U.S. churchgoers have a tradition of generous giving—more than $3 billion in 1964 alone. Normally, pledges are made with no strings attached and without regard to the minister’s policies or convictions, but the churches’ strong commitment to civil rights has been a divisive issue. In anger, some givers have withheld pledges; in respect for this kind of contemporary Christian witness, others have donated with even greater enthusiasm.
This new passion for selective giving reached a peak last month when New York’s Episcopal Bishop Horace Donegan, at a ceremony marking his 15th year as head of the diocese, announced that a parishioner had stricken from his will a pledge of $600,000 toward completion of the Cathedral of St. John the Divine.* Although he named no names, Donegan said that two other rich benefactors were threatening to withdraw bequests much larger than that. The purpose of withholding the money, said Donegan, was to show disapproval of his stand on civil rights—including speeches, sending priests to Selma, installing a Negro canon at the cathedral, and integrating parishes.
Rescinded Gifts. Other clergymen have received similar threats. Although controversial Bishop James A. Pike of San Francisco has given Episcopalians numberless reasons for withholding donations, gifts to the diocese of California appear to be down 15% in 1965 chiefly because he opposed the constitutional amendment that repealed the state’s fair housing act. Methodist Bishop Gerald Kennedy, who also opposed the amendment, says that some of his Los Angeles churches “had a harder time than usual meeting the budget” for the same reason. When Episcopal Father James Jones of Chicago, the director of diocesan charities, was jailed last June for taking part in a civil rights demonstration, one layman rescinded a $750,000 pledge to the church’s charitable agencies.
More often than not, however, ministers have found that a strong stand on civil rights pays off in the collection plate. A common experience is that attempts to silence the church through financial pressure inspire more sympathetic laymen to make up for any lost pledges.
Reverse Backlash. In Nashville one parishioner canceled a $500 pledge to Calvary Methodist Church after the pastor, the Rev. Sam R. Dodson Jr., led a protest march of ministers against segregation; another layman at once raised his pledge by $500. In Alabama, when one Presbyterian church cut off the minister’s car allowance because he had helped out-of-state civil rights demonstrators, a group of laymen within the church formed a committee to make up the difference out of their own pockets. Presbyterian Frank H. Stroup, chief executive of the Philadelphia presbytery, acknowledges opposition to his church’s allowing the use of its Corinthian Avenue Chapel as a gathering place for demonstrators who oppose segregation at Girard College, but notes: “We are in the middle of collect ing $1,125,000, and everyone is coming through on their pledges.”
Even when churchgoers do withhold gifts, the gesture often proves empty.
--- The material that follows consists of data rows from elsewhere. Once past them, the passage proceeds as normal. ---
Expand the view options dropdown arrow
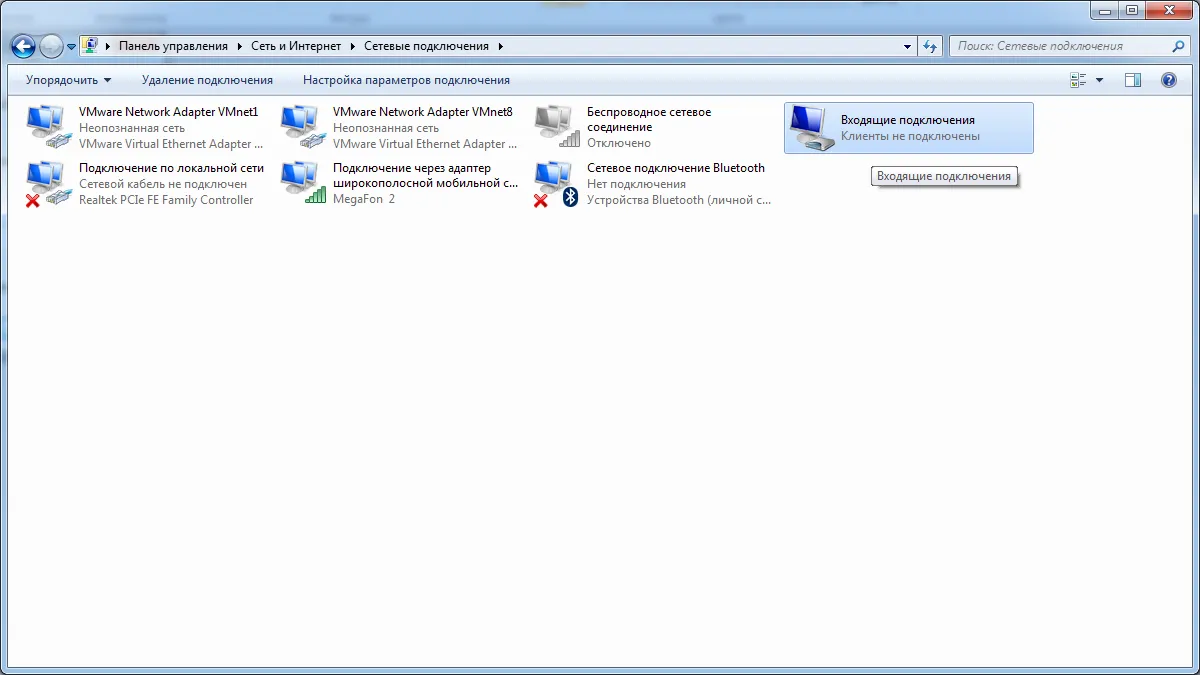 pos(1100,80)

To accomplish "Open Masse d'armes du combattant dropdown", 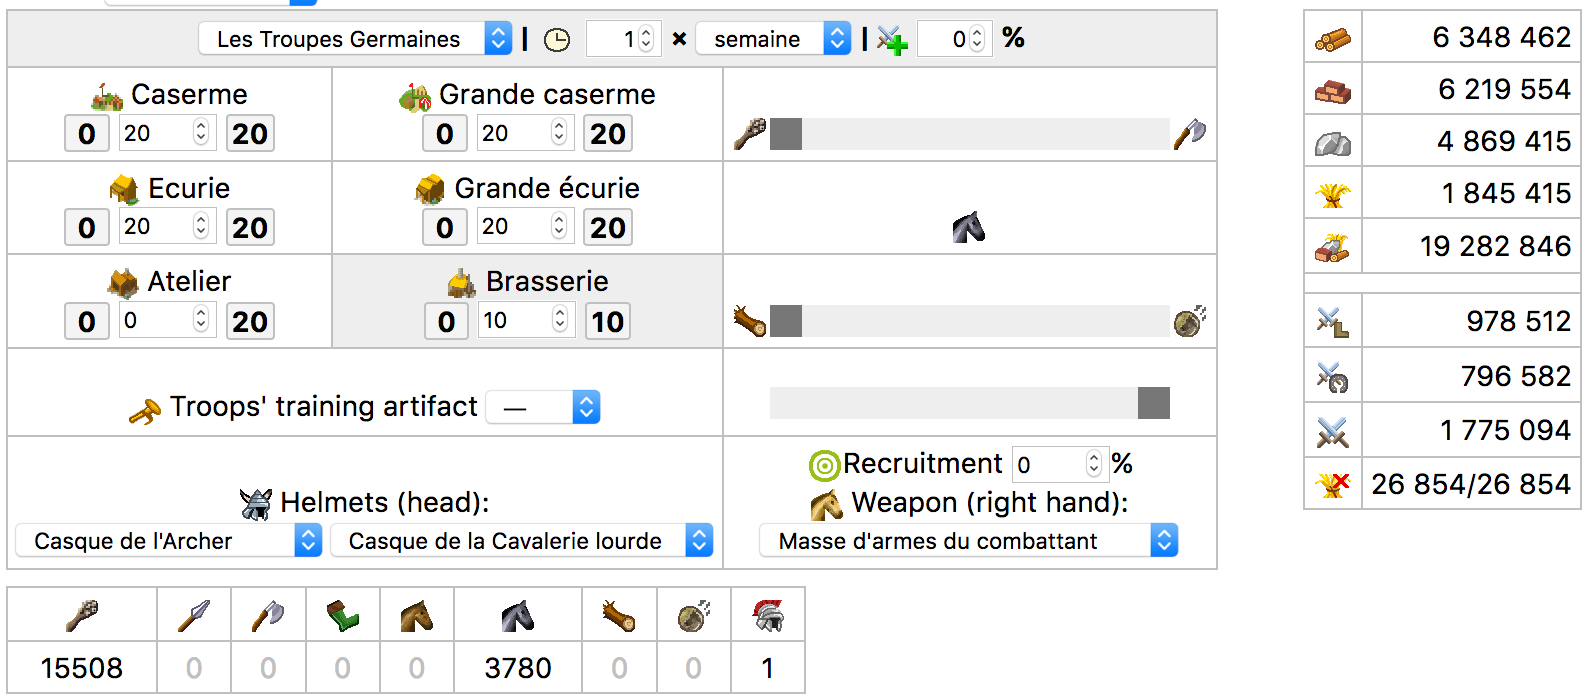I will (968, 541).
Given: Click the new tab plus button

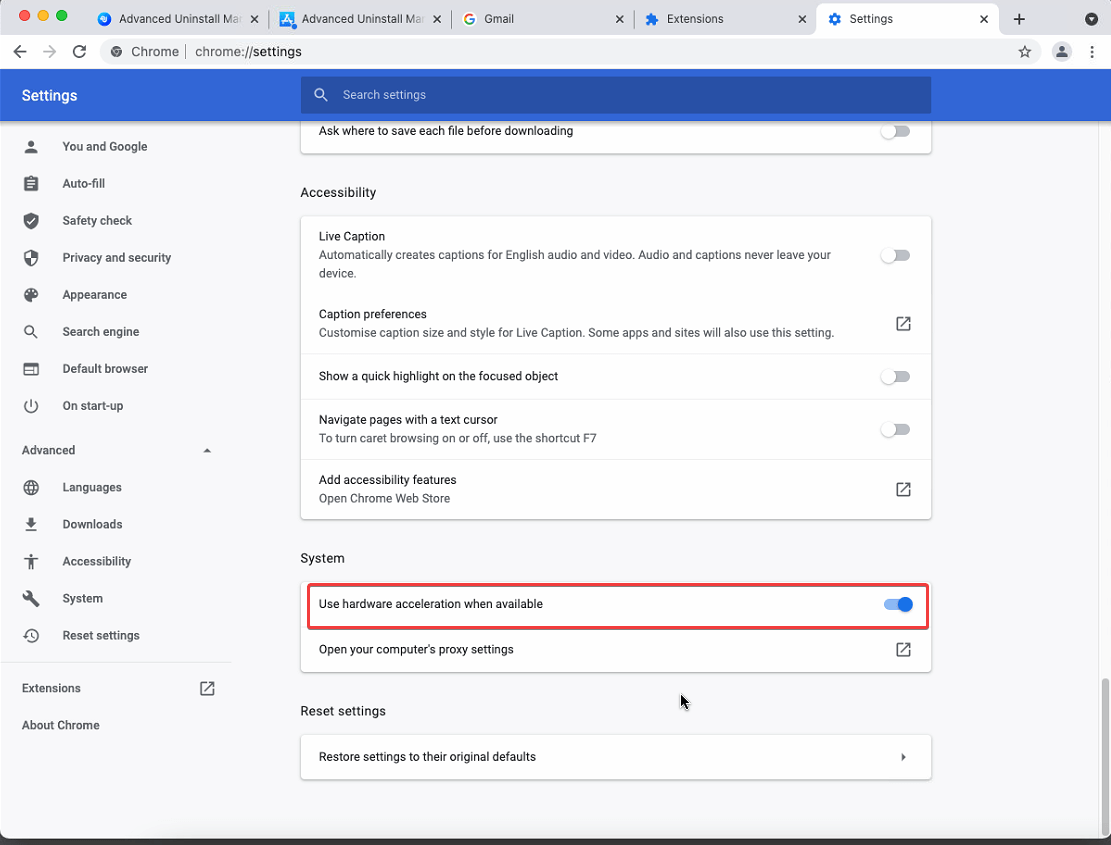Looking at the screenshot, I should (x=1019, y=19).
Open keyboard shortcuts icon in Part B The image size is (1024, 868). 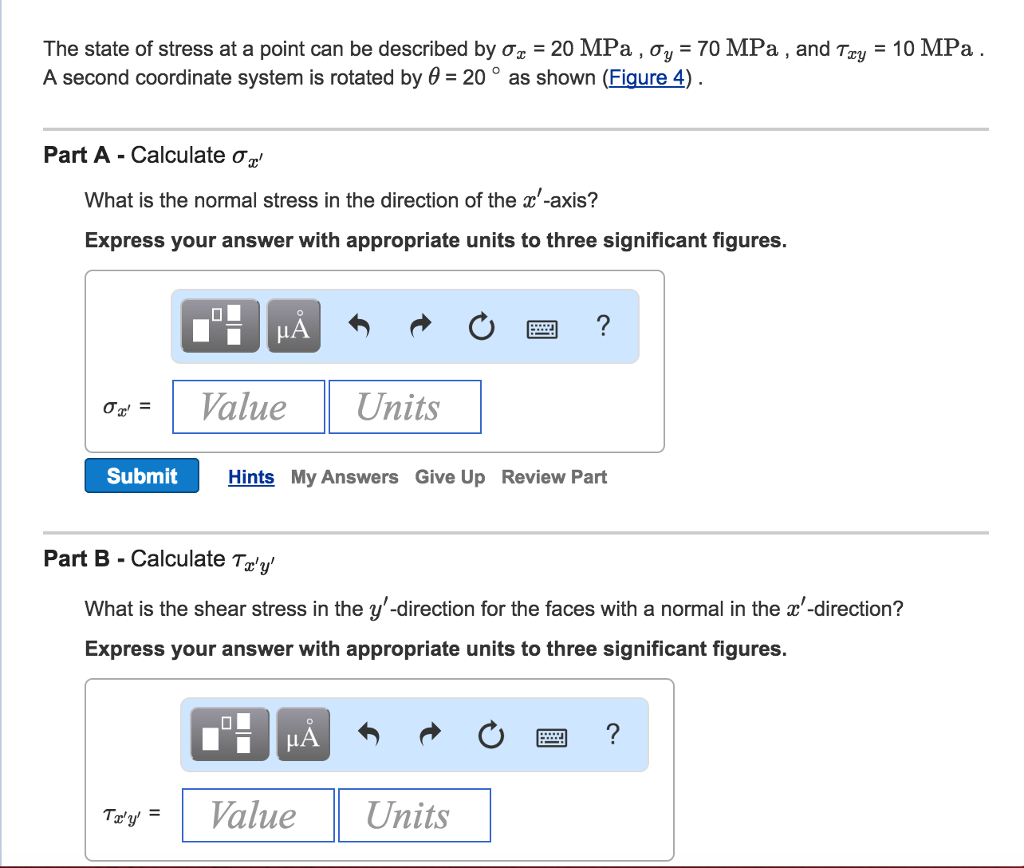[x=551, y=737]
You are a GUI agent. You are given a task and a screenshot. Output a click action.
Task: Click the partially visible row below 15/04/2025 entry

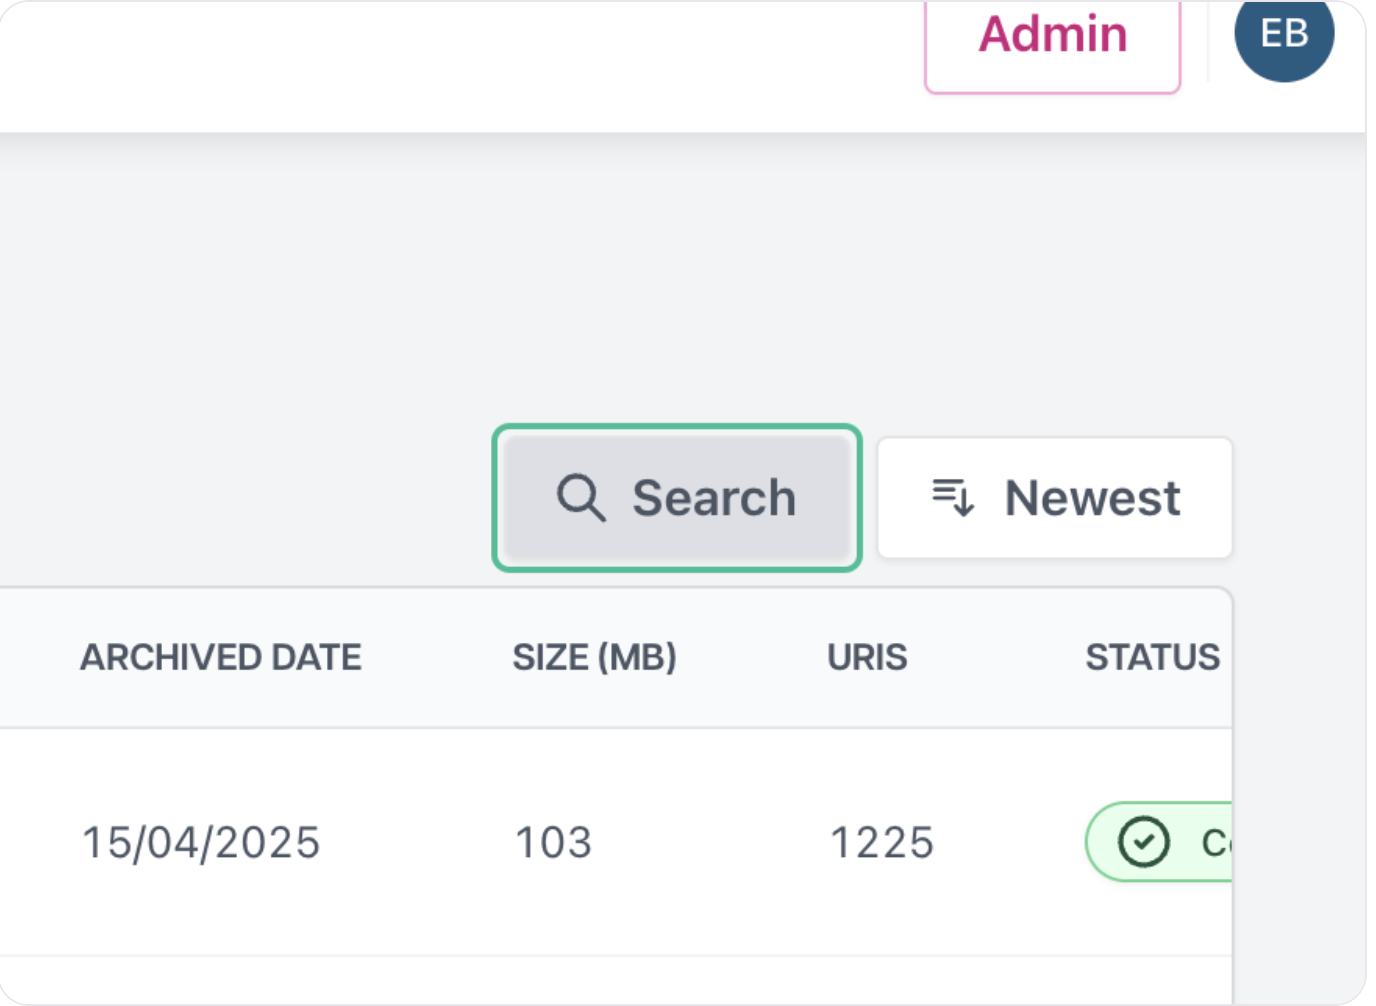click(x=616, y=980)
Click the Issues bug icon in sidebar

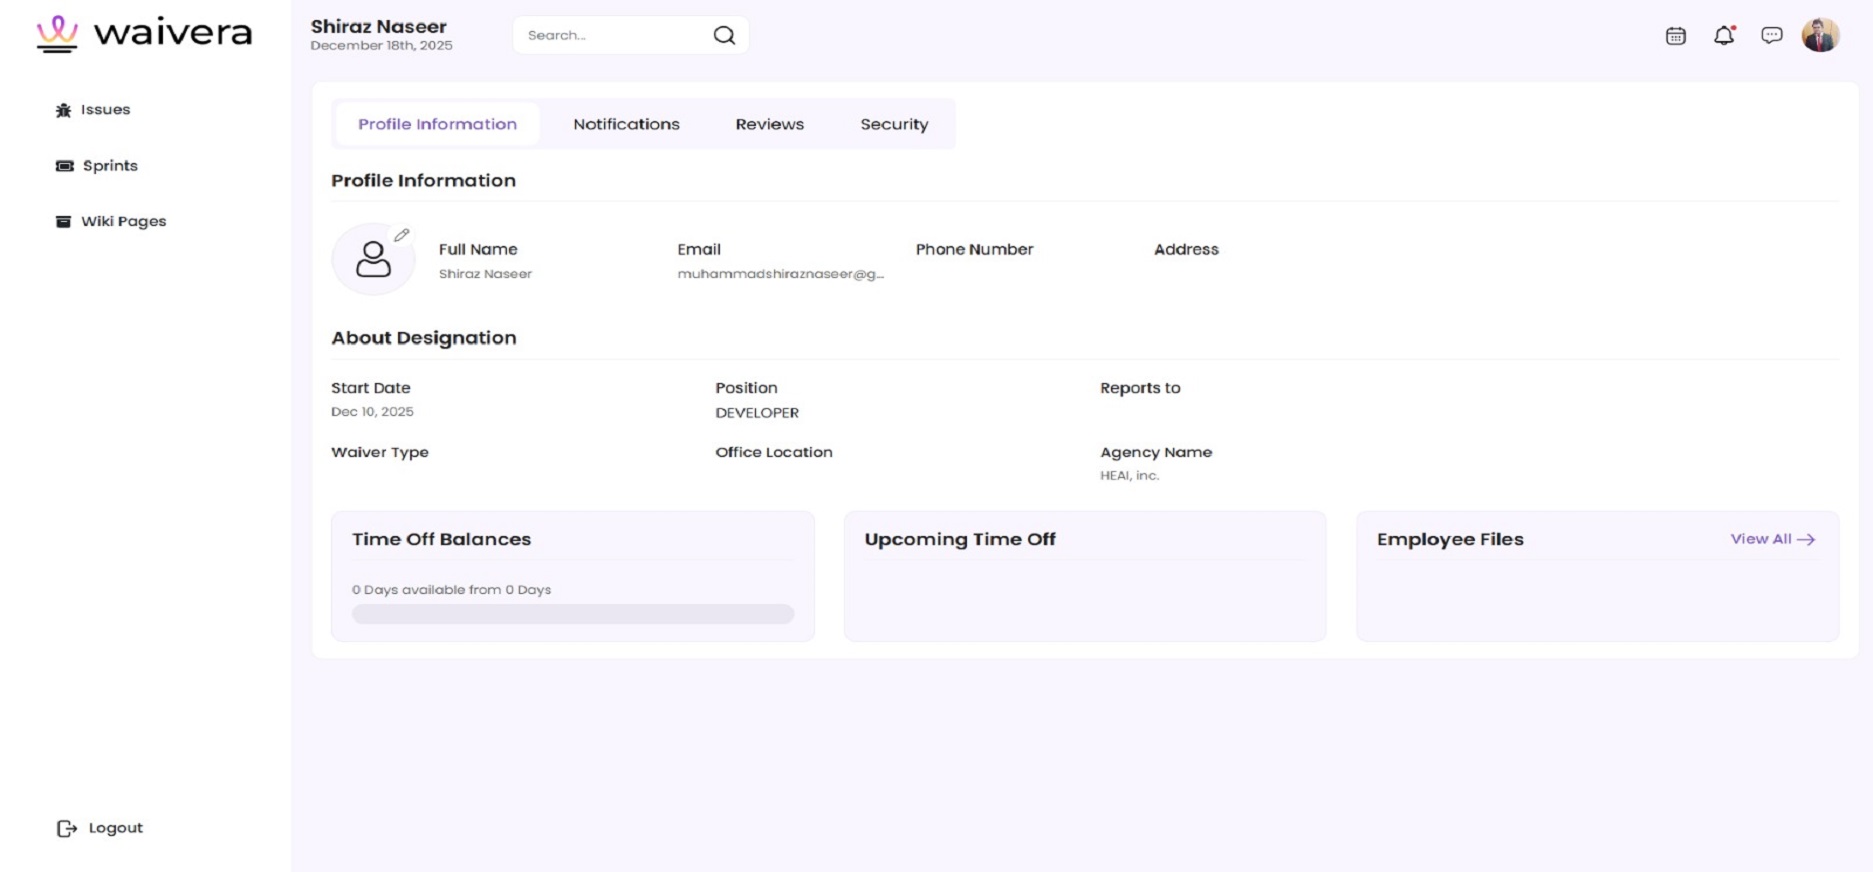pyautogui.click(x=64, y=110)
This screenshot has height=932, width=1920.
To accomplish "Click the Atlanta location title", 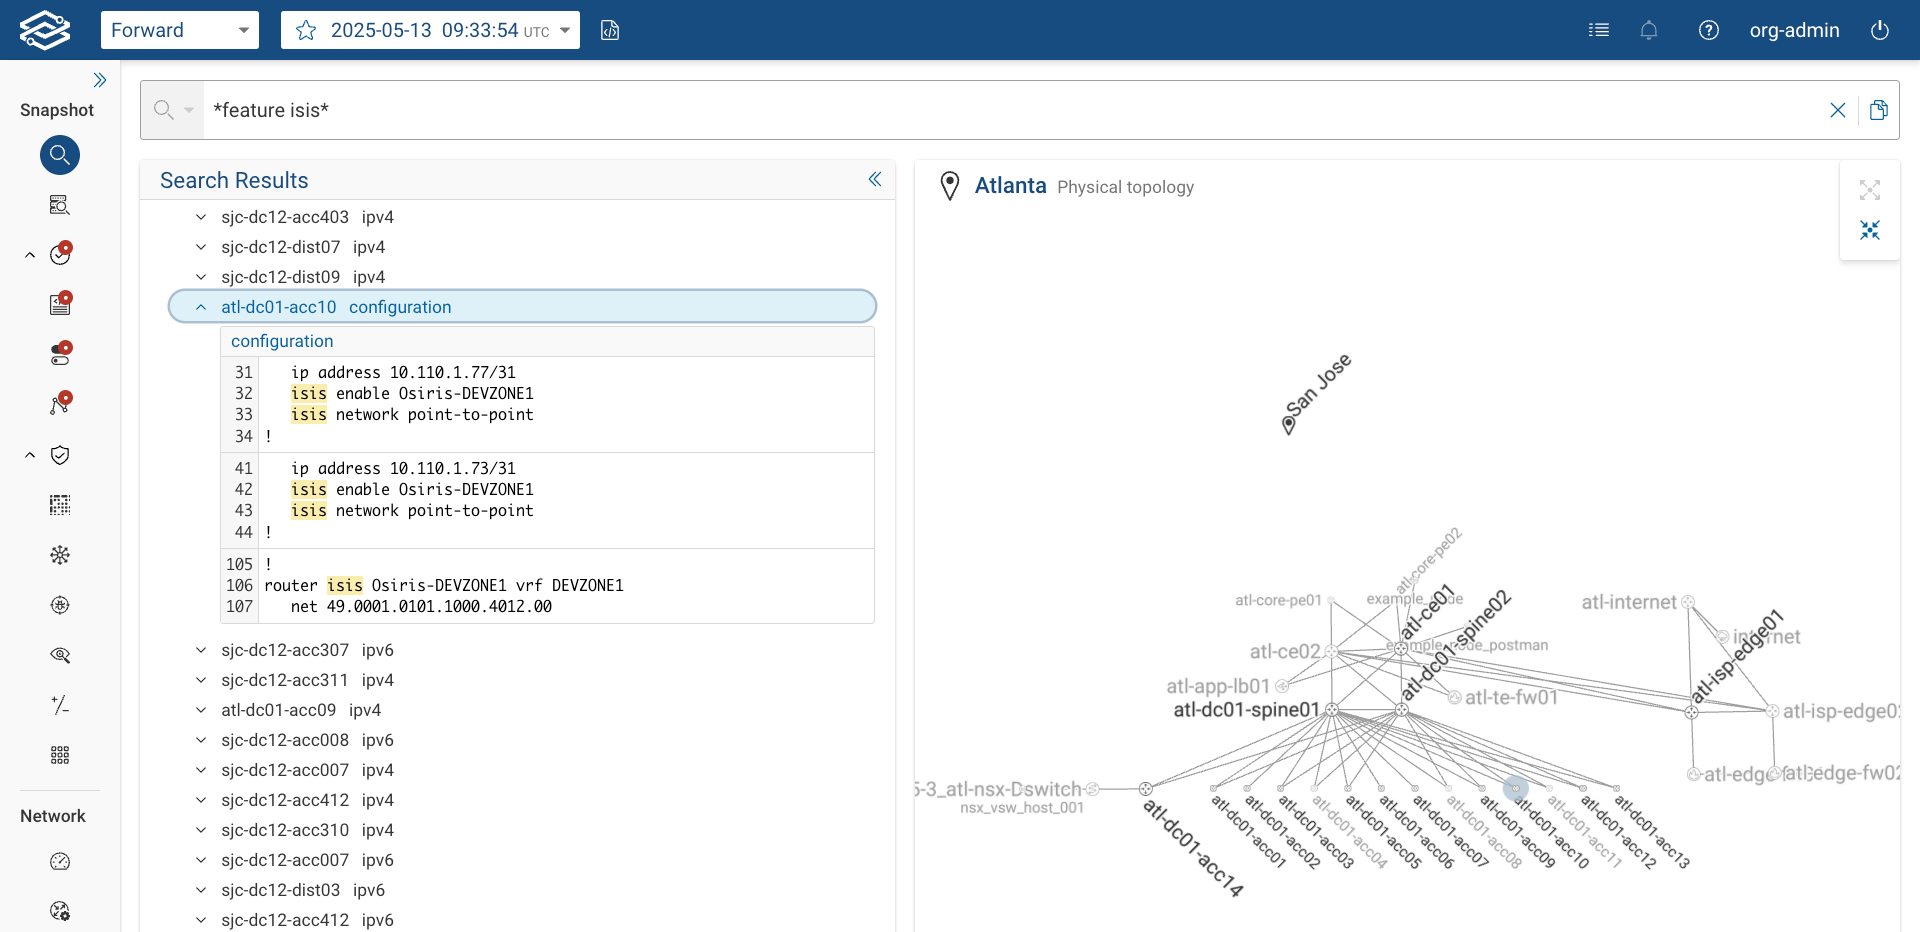I will [x=1010, y=186].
A rich woman who refused a donation to East Texas Baptist College after it desegregated was asked where she expected to find any segregated institution worthy of her beneficence. “That’s what’s worrying me,” she said.
Chicago’s Father Jones is convinced that sooner or later his angry benefactor will eventually come to see things in a different light. “I am confident that if you can weather the immediate storm you can visually finish up on top,” he says. “It’s just a matter of letting these people see for themselves the implications and consequences of their decisions. In the end they see the point.”
* Long known to New Yorkers as “St. John the Unfinished,” the massive, somewhat Gothic structure was begun in 1891, still lacks towers and transepts. In length, it is the world’s second largest church—601 ft., compared to 718 ft. for St. Peter’s Basilica in Rome.